I'm running a computationally heavy program on a list of files in bash. If I do them one at a time, I do not utilize my computer power, yet if I append the & symbol to the command to run them in background processes, I'm running too many. What I'm looking for is a way to specify that I want n processes to work through a particular list of items files. When one finishes, it moves on to another.

As a minimal example, here is some setup code to replicate my situation:

$ mkdir test
$ cd test

$for i in {1..1000}
>do
>   echo "$i" >> $i.txt
> done

How would I use (say) 2 processes only to process this list of files so that the output in each file does some arbitrary operation to the number $i (maybe add two or something) and then prints, done by process 1 or 2, depending on whether process 1 or 2 did the operation?

CiaranWelsh
  • 7,014
  • 10
  • 53
  • 106
  • Possible duplicate of [How to parallelize for-loop in bash limiting number of processes](https://stackoverflow.com/questions/38774355/how-to-parallelize-for-loop-in-bash-limiting-number-of-processes) – Aserre Jun 21 '19 at 10:13
  • Here's how you can do it in pure in-shell, possibly without nonstandard external utils: https://unix.stackexchange.com/a/216475/23692. – Petr Skocik Jun 21 '19 at 11:33

2 Answers2

2

Your example is not very sensible so it is hard to advise you better, but you can use GNU Parallel for this.

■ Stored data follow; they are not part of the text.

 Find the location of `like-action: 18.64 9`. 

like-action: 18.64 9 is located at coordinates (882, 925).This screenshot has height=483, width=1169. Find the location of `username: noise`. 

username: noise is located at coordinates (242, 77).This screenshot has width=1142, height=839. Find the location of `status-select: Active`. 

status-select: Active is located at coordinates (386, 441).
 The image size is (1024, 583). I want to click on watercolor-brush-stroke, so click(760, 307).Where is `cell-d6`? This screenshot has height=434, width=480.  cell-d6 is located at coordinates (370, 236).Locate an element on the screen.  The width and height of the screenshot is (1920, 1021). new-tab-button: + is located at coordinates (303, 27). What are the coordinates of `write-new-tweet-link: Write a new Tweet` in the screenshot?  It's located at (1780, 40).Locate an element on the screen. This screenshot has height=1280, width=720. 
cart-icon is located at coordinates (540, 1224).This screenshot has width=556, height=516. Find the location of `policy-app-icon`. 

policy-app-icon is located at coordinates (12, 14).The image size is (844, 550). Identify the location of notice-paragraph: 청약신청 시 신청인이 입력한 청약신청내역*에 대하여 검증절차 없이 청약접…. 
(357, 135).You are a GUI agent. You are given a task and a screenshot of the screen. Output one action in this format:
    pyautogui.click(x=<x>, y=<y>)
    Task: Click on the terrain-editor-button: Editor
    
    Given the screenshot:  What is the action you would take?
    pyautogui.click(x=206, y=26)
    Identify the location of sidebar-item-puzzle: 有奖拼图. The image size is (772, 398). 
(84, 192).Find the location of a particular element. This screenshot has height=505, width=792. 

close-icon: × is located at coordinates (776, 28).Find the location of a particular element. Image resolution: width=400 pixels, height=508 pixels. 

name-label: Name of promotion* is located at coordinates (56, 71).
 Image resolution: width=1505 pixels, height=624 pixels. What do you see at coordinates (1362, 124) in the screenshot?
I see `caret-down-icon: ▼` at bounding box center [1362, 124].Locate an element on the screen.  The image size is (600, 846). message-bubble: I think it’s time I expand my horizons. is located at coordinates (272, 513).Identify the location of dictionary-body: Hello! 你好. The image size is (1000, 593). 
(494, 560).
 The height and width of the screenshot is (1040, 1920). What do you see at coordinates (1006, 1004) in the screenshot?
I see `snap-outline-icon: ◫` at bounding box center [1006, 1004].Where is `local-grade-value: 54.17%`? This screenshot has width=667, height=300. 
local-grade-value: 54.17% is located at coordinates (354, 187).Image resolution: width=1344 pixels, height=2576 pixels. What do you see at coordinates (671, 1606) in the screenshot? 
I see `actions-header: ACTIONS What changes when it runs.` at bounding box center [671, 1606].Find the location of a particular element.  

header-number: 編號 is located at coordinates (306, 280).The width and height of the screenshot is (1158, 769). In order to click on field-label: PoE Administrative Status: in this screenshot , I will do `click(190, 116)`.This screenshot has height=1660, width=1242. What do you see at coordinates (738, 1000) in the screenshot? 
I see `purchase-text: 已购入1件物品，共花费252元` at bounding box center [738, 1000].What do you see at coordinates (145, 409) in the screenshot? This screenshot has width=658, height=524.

Say you want to run HeavyProcessing on all files starting with SeriousData using two CPU cores in parallel:

parallel -j 2 HeavyProcessing ::: SeriousData*

Slightly different example, say the filenames you want to process are in a file called FileList.txt and you want to run one process per core that your CPU has and also get a progress bar:

parallel -a FileList.txt --bar HeavyProcessing
Mark Setchell
  • 191,897
  • 31
  • 273
  • 432
1

One solution could be xargs -P but it requires some extra noise to make it work. Here is a solution that maps to your example:

printf '%s\0' {1..1000} | xargs -0 -rn1 -P2 bash -c 'echo "$1" >> "$1".txt' --

explanation:

  • -0: separate input parameters at \0 byte (because that's what printf '%s\0' … sends)
  • -r: don't run anything, if there is no input
  • -n1: use only one input parameter per process
  • -P2: use at most 2 parallel processes
  • bash -c '…' --: the program to run; running a shell from xargs requires -- to properly bind the positional parameters
  • 'echo "$1" >> "$1".txt': the actual piece of shell code

The last pieces get a lot easier, if the bulk code you want to run does not require special shell features like redirection. You could run your program explicitly from xargs without a bash -c indirection.

Robin479
  • 1,606
  • 15
  • 16